For the method response status, choose the 301 that we made earlier.
Save, then expand the drop-down of our newly-created Integration Response. Under Header Mappings, where it says Response header with a value of Location, write in the value box integration.response.body.errorType. Click the check box, then the blue save button.
Go back to the Method Execution Panel, and change the drop-down inside Integration Response for HTTP status patter to the regex we just made (you may need to refresh the page).
Click the actions drop-down:
Click Deploy API. In the popup, under Deployment stage we're going to select [New Stage]. For stage name, type Staging. For the descriptions, whatever you please. Hit deploy.
You will now see the staging stage. Click the Stage Variables tab. Click add stage variable. For Name, type alias. For Value, type staging. Click the checkmark.

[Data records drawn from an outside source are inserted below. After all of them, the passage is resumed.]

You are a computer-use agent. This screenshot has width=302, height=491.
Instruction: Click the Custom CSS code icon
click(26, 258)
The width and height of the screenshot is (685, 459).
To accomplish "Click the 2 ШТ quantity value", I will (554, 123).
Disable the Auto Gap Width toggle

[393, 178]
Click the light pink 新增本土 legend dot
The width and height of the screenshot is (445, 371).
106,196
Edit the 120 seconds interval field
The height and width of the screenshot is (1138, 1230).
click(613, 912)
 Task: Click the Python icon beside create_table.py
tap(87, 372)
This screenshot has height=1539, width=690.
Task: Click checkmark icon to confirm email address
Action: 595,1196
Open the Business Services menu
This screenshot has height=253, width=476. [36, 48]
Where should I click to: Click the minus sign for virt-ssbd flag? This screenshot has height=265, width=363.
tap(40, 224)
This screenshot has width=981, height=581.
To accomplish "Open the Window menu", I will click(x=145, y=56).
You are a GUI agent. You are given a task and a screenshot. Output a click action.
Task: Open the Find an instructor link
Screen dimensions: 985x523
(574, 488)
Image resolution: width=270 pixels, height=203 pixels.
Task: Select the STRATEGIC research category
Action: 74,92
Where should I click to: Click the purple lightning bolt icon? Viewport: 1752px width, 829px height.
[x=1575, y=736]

This is where our email_service:${stagingVariables.alias}
comes into play from earlier. This is how we tell the staging API to call email_service:staging alias.
Click Resources on the left-hand side, then Actions, then deploy API. Click new stage again, and set the name to production. Go Stage Variables, click Add Stage Variable, and use alias and production for the key and value. Note: Whenever you redeploy, you don't have to reset stage variables.
This should conclude our setup, so let's back this up to a yaml file. We actually also have the option of backing it up as JSON, but (and I kid you not) because we didn't select application/json as our mapping type, it breaks the API if we try to restore from that file. No warnings, no errors, just breaks. If that is not your experience, please let me know; I'd hate to be bad-mouthing the API gateway if it was only my error.
Go to the export tab, click Export as Swagger + API Gateway Extensions, and copy the yaml and paste it in version control. You can restore from this if you ever need to by clicking resource -> actions -> import API.
We now have our api gateway setup. Let's test it: Fire up Postman.
If you want to see the URL you need to post to, simply click Stages on the left-hand side, then click the stage you are interested in. In that drop-down, click the green POST method under /api/email. The link next to Invoke URL is what you need to post to. In Postman, set your body to x-www-form-urlencoded, then for your key write email and the value is whatever test email you want to confirm with.
Send, and you should get a glorious redirect. If you don't see the html for your website callback in the redirect, observe the following:
Response of missing authentication token -> URL is mistyped or https errors (should be no https errors possible yet, so almost always the url at this stage)
Internal server error but lambda works (You have logs and an email) -> API integration response regex or location mapping for the header has a typo.
Internal server error and no email -> ??? If you have this but your test for the lambda we built last chapter works, something went really, really wrong and you might want to redo a lot of this chapter.
That concludes the API gateway connection part! If you send a post to the staging vs production, it should call different lambdas!